At Hospice of Redmond, our focus is always on the patient’s needs. Our social workers bring patients’ and their families’ concerns, preferences, and personal experiences to the hospice team. With this, the patient is continually the focus, reminding all involved of what is at the core of the hospice mission.
When a person enters hospice, their time in service can range from days to weeks to months and even years. The hospice team is committed to meeting the patient’s physical, emotional, and spiritual needs throughout this duration. But there is a particular person who works as – a connector, if you will – between the patient and their family and the hospice care team. That person is the hospice social worker.
The hospice social worker advocates for the patient and their family. They are familiar with the patient, their family, and their home situation. As such, they are skillful listeners and communicators.
Hospice care is not about dying. It is about allowing a person to live the remainder of their life on their terms. But the end of life is wrought with emotion for the patient and their family. The hospice social worker is on the care team and provides psychosocial support. Having someone to talk with and share stories and work through the myriad emotions felt is invaluable.
The social worker’s job is to uncover signs or reports of depression, anxiety, stress, insecurities about food or shelter, and past traumatic events that may impact the patient or family member’s well-being. Having a complete picture is crucial for helping lessen any burdens on the patient and their family as they advocate on their behalf.
Therapeutic offerings such as open and reflective listening are provided during each visit and phone call with a hospice social worker. Understanding and validation are given for the full spectrum of feelings encountered as people move toward their or a loved one’s death. Various coping strategies are available, and a skilled social worker can identify the ones that will be most helpful and supportive based on identified goals. Conversely, they can also see when a person is coping in a harmful or counterproductive way and can make recommendations for more effective ways of managing feelings.
The social worker is also an educator. This person brings clarity and understanding to an ever-changing situation. As a patient progresses toward the end of their life, the social worker helps the family understand where their loved one is in their journey and what to expect next. This is critical for assisting families in navigating the impending loss of their loved one.
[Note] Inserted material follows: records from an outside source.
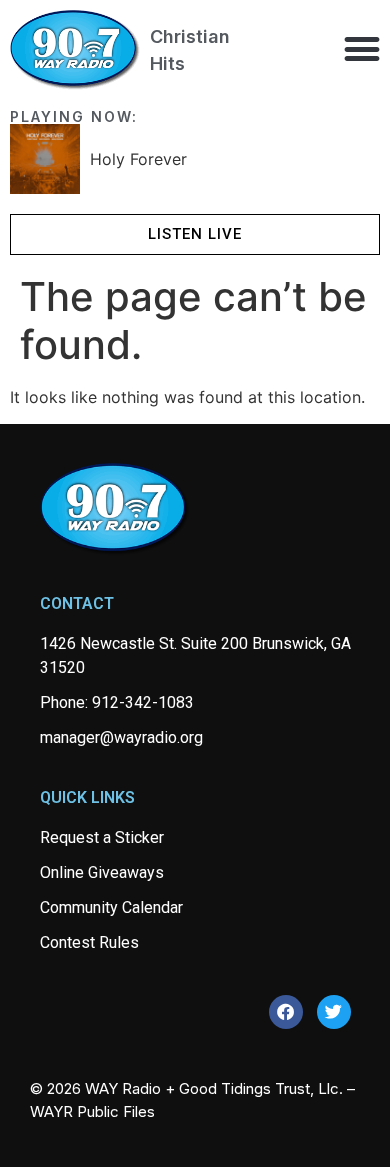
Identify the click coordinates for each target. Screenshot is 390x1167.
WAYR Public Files (92, 1111)
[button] (361, 48)
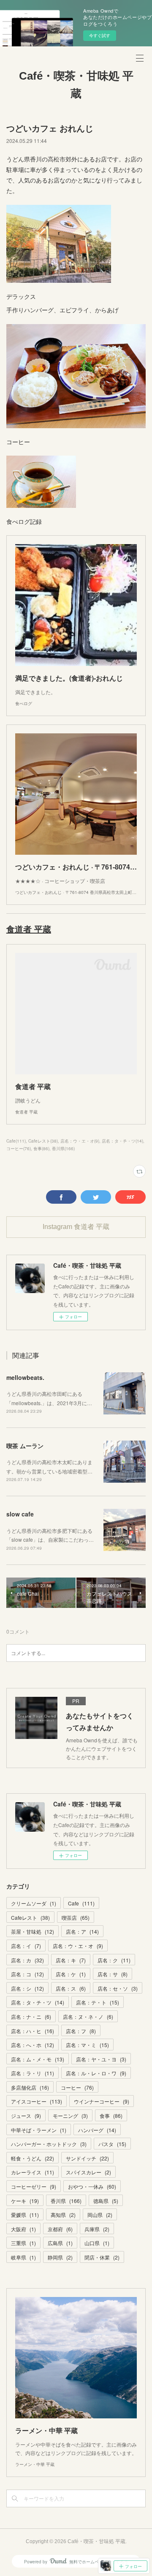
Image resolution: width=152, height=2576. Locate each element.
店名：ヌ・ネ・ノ (88, 2016)
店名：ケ (71, 1974)
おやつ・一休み (92, 2186)
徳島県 (105, 2200)
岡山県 (99, 2214)
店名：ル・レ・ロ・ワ (96, 2073)
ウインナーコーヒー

The hospice social worker may also be the bearer of bad news about unavailable resources or misunderstood expectations. No matter the news or message, social workers always try to be compassionate toward those they serve. This is especially true in an environment where the end of life is imminent.
In short, the hospice social worker advocates for everyone involved, ultimately serving the patient. Whether working directly with a patient, facilitating communication between a patient and their family, patient and other agencies, patient and hospice, or even hospice team member to team member, it all comes down to the patient’s needs. At Hospice of Redmond, patients are always at the center of everything we do. We feel blessed and grateful to have an amazing team. Without them, we could not care for our patients in the same capacity.